By AAMER MADHANI, PAUL WISEMAN and ELAINE KURTENBACH
Associated Press

WASHINGTON (AP) — There’s been no shortage of tough news for China’s economy as some of the world’s biggest brands consider or take action to shift manufacturing to friendlier shores at a time of unease about security controls, protectionism and wobbly relations between Beijing and Washington.

Count Adidas, Apple and Samsung among those looking elsewhere.

But as a tumultuous 2023 for the Chinese economy comes to a close, there has been at least one bright spot for Beijing when it comes to foreign investment: American fast-food chains have decided a market of 1.4 billion people is simply too delicious to pass up.

KFC China’s parent company opened its 10,000th restaurant in China this month and aims to have stores within reach of half of China’s population by 2026. McDonald’s is planning to open 3,500 new stores in China over the next four years. And Starbucks invested $220 million in a manufacturing and distribution facility in eastern China, its biggest project outside the U.S.

This is surely not what Chinese President Xi Jinping had in mind as he made the case to American CEOs about the upside of China’s “super-large market” last month while he was in San Francisco for a summit of world leaders. The investments in fast food and other consumer goods, while Washington is curbing exports of computer chips and other advanced technology, don’t fit into China’s own blueprint for modernizing its economy.

“As you try to interpret the signals from McDonald’s and Starbucks” and other chains, says Phil Levy, chief economist at the supply chain management firm Flexport, “note what the industries are: These are not high-tech burgers.’’

And while some U.S. companies are increasing investments in the world’s second-largest economy, overall foreign investment began falling this year. In the July-September quarter, net foreign direct investment in China sank to a deficit of $11.8 billion, the first quarterly deficit since Beijing began publishing the data in 1998.

As tensions simmer between China and its Western trading partners, many multinational companies are shifting investments to other places, such as Southeast Asia or India, or repatriating their earnings. That has sapped China of a key engine when its economy has yet to fully recover from the disruptions of the pandemic and a property industry crisis that has been a drag on growth.

Beijing puts some of the blame on U.S. government policies.

Commerce Ministry spokesperson Shu Jueting said recently, “The U.S. side has repeatedly politicized economic, trade and technology issues and overstretched the concept of security, abused export control measures, and restricted trade and investment in China by its own enterprises, which is forcing enterprises to give up opportunities in the Chinese market and opportunities for win-win cooperation.”

A survey released in September by the U.S.-China Business Council, which represents American companies in China, suggested that the uncertainty has taken a toll: 43% of its members said China’s business environment had deteriorated in the past year, and 83% said they were less optimistic about China than they had been three years ago. Twenty-one percent said they were investing fewer resources in China, versus just 10% who were investing more.

> _DATA SECTION_
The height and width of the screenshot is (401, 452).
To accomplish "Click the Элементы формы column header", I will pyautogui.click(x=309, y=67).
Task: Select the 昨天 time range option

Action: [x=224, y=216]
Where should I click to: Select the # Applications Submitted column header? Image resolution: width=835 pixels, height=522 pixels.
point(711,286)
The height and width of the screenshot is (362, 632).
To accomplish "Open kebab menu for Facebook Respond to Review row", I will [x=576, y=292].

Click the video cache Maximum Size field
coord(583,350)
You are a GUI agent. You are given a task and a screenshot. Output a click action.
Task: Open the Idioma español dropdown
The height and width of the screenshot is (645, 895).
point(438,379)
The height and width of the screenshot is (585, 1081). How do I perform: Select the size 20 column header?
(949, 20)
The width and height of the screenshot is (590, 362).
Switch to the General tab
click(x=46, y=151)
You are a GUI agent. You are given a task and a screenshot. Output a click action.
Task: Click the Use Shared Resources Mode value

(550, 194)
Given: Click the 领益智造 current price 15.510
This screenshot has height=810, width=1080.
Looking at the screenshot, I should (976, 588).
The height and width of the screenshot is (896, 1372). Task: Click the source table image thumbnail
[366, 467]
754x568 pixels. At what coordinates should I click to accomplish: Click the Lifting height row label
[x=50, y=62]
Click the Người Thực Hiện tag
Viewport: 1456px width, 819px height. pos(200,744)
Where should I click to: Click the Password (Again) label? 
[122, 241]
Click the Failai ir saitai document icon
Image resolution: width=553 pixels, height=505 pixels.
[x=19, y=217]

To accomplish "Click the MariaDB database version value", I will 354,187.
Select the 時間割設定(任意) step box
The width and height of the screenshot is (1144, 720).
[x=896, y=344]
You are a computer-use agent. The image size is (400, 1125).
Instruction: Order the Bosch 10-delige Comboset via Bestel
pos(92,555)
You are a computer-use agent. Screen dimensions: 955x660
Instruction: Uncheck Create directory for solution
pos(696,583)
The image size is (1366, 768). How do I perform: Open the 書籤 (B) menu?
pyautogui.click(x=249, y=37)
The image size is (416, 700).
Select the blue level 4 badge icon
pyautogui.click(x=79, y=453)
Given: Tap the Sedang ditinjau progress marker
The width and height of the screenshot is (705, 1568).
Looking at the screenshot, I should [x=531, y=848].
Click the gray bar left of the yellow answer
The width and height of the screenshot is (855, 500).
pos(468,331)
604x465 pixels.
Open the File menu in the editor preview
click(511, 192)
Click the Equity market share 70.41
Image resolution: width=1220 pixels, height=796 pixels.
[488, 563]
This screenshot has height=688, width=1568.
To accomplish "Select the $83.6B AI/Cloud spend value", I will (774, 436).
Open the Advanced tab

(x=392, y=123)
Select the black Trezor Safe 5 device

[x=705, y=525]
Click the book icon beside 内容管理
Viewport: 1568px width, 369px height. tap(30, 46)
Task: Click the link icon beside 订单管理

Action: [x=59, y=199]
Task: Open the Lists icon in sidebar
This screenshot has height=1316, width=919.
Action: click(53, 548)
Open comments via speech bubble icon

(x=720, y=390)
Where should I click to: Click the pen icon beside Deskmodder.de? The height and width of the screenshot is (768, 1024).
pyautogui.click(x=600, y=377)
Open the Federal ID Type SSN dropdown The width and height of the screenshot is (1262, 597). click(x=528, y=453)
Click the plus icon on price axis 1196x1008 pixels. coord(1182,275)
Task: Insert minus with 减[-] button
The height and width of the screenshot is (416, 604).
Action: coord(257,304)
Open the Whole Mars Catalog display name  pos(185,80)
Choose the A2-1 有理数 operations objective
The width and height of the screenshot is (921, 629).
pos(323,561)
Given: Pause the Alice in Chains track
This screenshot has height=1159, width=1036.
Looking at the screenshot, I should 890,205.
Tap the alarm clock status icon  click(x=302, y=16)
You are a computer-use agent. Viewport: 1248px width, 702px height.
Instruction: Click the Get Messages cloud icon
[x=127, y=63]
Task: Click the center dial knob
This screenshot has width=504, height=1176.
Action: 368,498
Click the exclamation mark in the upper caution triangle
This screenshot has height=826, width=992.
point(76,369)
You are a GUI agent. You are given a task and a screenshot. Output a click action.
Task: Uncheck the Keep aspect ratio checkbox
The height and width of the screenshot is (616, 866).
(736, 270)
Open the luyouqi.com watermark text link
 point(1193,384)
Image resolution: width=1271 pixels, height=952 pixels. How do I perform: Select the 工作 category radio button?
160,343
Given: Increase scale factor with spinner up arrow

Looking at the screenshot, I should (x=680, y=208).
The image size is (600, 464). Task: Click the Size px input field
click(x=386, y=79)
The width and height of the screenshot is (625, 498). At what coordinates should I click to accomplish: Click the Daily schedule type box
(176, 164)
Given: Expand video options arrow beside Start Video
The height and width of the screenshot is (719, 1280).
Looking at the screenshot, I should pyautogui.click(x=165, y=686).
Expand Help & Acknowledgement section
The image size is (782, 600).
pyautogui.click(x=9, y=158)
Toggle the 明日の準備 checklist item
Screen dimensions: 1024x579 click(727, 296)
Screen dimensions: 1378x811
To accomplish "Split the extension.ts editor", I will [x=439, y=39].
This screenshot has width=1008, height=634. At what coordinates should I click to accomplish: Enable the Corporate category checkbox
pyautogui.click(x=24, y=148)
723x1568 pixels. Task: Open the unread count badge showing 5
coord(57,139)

> _EXERCISES TO COMPLETE_
• 1. According to the AP article, how many new stores does McDonald's plan to open in China over the next four years?
• 2. Edit the stretch of the AP article from "Count Adidas, Apple" through "outside the U.S.", replacing "tumultuous" with "turbulent".
The records are separate material and have no connection to the AP article.

> _ANSWERS TO THE PROBLEMS_
• 1. 3,500 new stores.

• 2.
Count Adidas, Apple and Samsung among those looking elsewhere.

But as a turbulent 2023 for the Chinese economy comes to a close, there has been at least one bright spot for Beijing when it comes to foreign investment: American fast-food chains have decided a market of 1.4 billion people is simply too delicious to pass up.

KFC China’s parent company opened its 10,000th restaurant in China this month and aims to have stores within reach of half of China’s population by 2026. McDonald’s is planning to open 3,500 new stores in China over the next four years. And Starbucks invested $220 million in a manufacturing and distribution facility in eastern China, its biggest project outside the U.S.